Re: [dnsext] Adopting draft: draft-hoffman-dnssec-ecdsa-04.txt

[Paul Hoffman <paul.hoffman@vpnc.org>]

On 1/5/11 7:38 AM, Edward Lewis wrote:
> At 7:12 -0800 1/5/11, Paul Hoffman wrote:
>
>> With a non-normative slant, yes. Maybe "the DS digest should be able
>> to be
>> as strong as the DNSKEY signature that it covers". If someone wants to
>> cover
>> a strong signature with a weak hash, or vice versa, that's their choice,
>> of course.
>
> I'd like to see this stated in DNS terms - i.e., the notion of strength
> is not one of them.

If this was *DNS*SEC, I would agree. However, this is more DNS*SEC*. In 
security, strength is particularly important.

> I would suggest that
>
> - the authoritative set of the DS record SHOULD include a DS RR for each
> key that is of the same hash algorithm as is used in the key and MAY
> have other hashes (and MAY even have only other hashes[1])
>
> [1] The parenthetical comment is redundant, put it there for emphasis.

That idea (with a bit more careful wording) would work fine for current 
signature schemes. It might fall apart later, but it works fine for all 
the signature schemes under consideration.

> - a validator SHOULD prefer the DS record of the same hash algorithm
> over other hash algorithms for a key. Prefer means that it SHOULD be the
> first tried and if it fails, the validator MAY declare failure without
> examining the other applicable hash algorithms. A validator MUST NOT
> require that there be a hash of the same algorithm present, with require
> meaning - if such a hash is absent, failure is not automatic.

Ditto.

> You may note that I spec "the same hash algorithm" because I don't know
> of any way to say if one hash algorithm is stronger than the next.
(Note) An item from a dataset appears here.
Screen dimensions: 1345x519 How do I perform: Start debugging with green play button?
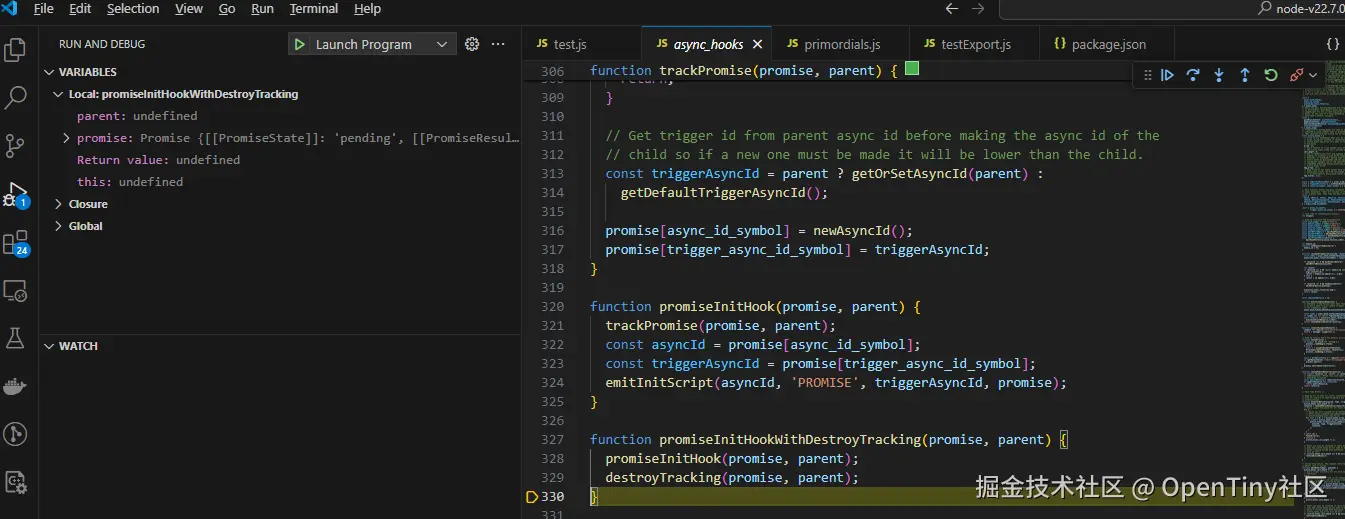299,44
I.e.,
> bit length might be an indicator but I bet it also isn't reliable.

It is reliable as long as the hash algorithm does not have known 
pre-image weaknesses. None of the hash algorithms under consideration 
do, and in fact there are no practical pre-image attacks even for the 
soon-to-be-deprecated MD5. There is no future guarantee that this will 
be the case, of course.

But, getting back to the cryptography you don't want to discuss, note 
that your use of "the same hash algorithm" assumes that a pre-image 
attack on the contents of something signed will have the same effect as 
a pre-image attack on the DS record. That is extremely unlikely to be 
true, as we have seen in recent collision attacks. Regardless, if you 
are unwilling to talk about strengths, using the same hash algorithm in 
both places is currently the best way around it.

On 1/5/11 8:13 AM, Basil Dolmatov wrote:
 > No signatures are requiring any "strength of hash".

Signers sign with some assumption of the strength of the signature 
against attack. One significant factor in that strength is the strength 
of the hash against pre-image attacks.

 > The implementors are the only persons who can require some strength from
 > some elements of security chain.

True, but irrelevant.

 > The obvious reason for implementor to require something is to ensure
 > that all elements in this chain are equally reliable. Unfortunately,
 > "bits of strength" are not the obvious characteristics of reliability
 > which are good for comparison in all cases.

We disagree here. I understand that, given the tight limitations of 
GOST, that might be true in your market. However, in a future world 
where there are multiple hash algorithms (thinking ahead to SHA-3), some 
of which will have the same effective strengths, effective strength is a 
reasonable measurement.

 > So, the demand of equality of some bits figures looks somewhat 
artificial.

In the GOST world, yes; in the less-restricted space of open standards, no.